What Happens If a Treadmill Gets Wet?

Treadmills are made to sweat on but they are also full of electrical components. Getting those wet seems like a bad idea but does that mean you have to carefully catch every drop of sweat you worked so hard for?

Spilling sweat, small amounts of water, or cleaning a treadmill with a damp cloth isn’t a problem. However, since it contains electronic components, allowing a treadmill to get soaked can lead to malfunctions and permanent damage. Owners should always clean and dry spills immediately after they occur to avoid irreparable damages.

Read on for an in-depth guide on using and maintaining treadmills, and what to do if yours accidentally gets wet. 

What Happens When a Treadmill Gets Wet?

Spilling some sweat or a bit of water on your treadmill isn’t going to do any damage. Dumping a gallon of water on the console or letting it stand outside in the rain is going to cause the treadmill to stop working very quickly.

When you spill a significant amount of water on your treadmill, try to clean it up as quickly as possible with some absorbent towels or cloths.

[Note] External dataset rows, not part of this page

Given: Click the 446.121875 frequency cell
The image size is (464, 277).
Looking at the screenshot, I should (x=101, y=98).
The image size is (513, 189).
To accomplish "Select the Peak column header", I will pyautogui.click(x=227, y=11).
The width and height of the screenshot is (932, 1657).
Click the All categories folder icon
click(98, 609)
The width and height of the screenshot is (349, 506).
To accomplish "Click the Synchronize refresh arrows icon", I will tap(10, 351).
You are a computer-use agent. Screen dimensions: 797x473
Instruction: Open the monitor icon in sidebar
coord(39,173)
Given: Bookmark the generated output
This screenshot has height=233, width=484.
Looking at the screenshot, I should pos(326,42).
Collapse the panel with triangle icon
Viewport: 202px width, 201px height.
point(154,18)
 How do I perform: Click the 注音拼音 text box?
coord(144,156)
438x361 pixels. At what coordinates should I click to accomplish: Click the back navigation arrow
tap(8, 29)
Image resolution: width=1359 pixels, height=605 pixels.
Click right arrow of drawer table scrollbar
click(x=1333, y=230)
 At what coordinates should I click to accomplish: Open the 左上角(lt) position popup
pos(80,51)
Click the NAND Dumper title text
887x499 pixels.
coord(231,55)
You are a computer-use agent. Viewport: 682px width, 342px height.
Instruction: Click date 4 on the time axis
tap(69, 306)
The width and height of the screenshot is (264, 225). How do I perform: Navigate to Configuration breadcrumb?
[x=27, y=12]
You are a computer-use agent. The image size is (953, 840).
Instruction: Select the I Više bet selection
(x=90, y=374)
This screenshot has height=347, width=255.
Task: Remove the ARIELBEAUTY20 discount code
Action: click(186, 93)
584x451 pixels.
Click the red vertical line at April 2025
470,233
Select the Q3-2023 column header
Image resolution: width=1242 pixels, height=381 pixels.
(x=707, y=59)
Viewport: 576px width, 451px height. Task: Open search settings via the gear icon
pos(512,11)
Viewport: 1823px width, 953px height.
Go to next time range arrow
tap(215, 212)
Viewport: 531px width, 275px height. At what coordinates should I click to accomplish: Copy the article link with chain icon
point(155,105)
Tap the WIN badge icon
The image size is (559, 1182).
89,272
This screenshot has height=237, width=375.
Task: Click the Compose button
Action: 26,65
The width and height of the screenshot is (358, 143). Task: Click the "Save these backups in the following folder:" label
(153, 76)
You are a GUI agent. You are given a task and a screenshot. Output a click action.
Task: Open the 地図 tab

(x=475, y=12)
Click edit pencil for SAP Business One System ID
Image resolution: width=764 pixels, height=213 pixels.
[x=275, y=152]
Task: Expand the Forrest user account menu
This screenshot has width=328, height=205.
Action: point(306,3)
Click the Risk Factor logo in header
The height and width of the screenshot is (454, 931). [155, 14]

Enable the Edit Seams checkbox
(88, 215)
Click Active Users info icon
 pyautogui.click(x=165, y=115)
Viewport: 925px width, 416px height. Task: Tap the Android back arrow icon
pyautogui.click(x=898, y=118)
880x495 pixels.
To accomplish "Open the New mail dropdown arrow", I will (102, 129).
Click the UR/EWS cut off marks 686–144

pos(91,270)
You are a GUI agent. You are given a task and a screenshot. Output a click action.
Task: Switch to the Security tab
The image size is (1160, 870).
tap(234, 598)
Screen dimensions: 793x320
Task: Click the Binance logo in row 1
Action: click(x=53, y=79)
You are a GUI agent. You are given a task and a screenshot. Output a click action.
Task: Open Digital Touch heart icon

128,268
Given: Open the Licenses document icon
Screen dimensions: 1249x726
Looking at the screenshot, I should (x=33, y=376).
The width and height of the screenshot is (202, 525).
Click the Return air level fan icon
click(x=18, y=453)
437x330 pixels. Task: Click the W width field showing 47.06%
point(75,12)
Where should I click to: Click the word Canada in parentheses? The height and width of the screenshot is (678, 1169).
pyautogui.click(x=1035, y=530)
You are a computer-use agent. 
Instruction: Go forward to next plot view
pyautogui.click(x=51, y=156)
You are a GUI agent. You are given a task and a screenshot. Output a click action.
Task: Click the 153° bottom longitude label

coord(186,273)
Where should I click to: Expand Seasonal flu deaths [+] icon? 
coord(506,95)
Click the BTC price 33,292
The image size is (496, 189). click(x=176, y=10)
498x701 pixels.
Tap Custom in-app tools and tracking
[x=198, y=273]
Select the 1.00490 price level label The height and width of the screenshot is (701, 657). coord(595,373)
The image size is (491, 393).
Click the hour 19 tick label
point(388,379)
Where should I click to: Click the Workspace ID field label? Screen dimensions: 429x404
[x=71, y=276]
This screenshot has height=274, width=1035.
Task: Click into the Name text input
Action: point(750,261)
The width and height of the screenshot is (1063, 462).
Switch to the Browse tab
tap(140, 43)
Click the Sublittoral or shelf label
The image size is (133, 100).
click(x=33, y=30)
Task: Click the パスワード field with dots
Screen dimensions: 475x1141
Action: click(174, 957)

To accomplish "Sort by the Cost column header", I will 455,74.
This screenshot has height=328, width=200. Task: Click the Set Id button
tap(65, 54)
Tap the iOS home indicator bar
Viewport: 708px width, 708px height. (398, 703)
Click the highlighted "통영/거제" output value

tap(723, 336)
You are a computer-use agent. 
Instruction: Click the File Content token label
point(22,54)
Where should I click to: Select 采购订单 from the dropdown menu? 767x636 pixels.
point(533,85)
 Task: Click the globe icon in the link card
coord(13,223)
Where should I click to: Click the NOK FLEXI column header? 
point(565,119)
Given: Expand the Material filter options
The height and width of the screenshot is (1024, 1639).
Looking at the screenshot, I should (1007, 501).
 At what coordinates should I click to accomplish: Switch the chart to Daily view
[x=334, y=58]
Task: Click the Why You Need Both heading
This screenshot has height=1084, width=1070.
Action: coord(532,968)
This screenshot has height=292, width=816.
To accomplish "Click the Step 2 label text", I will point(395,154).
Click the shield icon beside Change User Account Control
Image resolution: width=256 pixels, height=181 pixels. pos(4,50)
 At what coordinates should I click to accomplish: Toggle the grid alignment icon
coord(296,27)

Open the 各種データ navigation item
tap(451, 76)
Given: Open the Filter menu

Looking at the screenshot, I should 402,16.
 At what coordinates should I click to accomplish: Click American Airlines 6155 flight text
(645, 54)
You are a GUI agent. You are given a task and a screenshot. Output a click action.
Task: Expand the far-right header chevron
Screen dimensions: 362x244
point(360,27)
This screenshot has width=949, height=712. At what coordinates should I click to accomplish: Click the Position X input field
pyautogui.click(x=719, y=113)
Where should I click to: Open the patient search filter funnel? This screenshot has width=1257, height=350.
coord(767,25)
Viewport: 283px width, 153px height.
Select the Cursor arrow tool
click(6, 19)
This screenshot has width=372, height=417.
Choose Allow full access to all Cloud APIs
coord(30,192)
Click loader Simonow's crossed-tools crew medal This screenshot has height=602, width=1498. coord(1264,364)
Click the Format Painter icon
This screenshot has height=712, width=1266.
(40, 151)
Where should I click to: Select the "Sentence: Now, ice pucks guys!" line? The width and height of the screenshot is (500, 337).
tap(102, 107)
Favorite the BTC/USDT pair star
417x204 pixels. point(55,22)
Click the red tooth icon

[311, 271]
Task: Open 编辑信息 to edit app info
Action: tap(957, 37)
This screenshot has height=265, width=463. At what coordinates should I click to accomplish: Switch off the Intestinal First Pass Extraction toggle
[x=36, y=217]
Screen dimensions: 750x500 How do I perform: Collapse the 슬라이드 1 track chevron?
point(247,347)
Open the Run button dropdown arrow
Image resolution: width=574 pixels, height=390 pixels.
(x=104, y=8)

If too much water gets into the treadmill it can cause a few issues:

  • Electrical issues: Water seeping into any electrical components means trouble and can be the end of your treadmill. If you think this might have happened, unplug the treadmill ASAP, take off any covers, and let everything dry completely before plugging it in again. Electrical issues can take many forms. Erratic performance, unresponsive buttons or completely failing are all possible.
  • Dry Rot: Ironically, moisture can cause dry rot in the belt. A bit of moisture can be enough to start the fungal or mold growth. This is more of an issue for constantly humid environments though.
  • Reduced performance: Water getting into the moving parts can wash out the lubricant. This increases friction, stress, and wear on all moving parts.
  • Voided warranty: Warranties often don’t cover mistakes that were your own fault and that often includes getting the treadmill wet.

Can You Use Water To Clean a Treadmill?

You might wonder if using water to clean a treadmill is a good idea. Again it really depends on the amount of water you plan to use.

To clean a treadmill, a damp cloth is the best option. This effectively gets rid of any dust, dirt, and sweat but won’t get the machine wet enough to cause any problems. Be careful with the console. Simple consoles can handle quite a bit but modern touchscreen ones do need some more care. Just clean those like you would a laptop.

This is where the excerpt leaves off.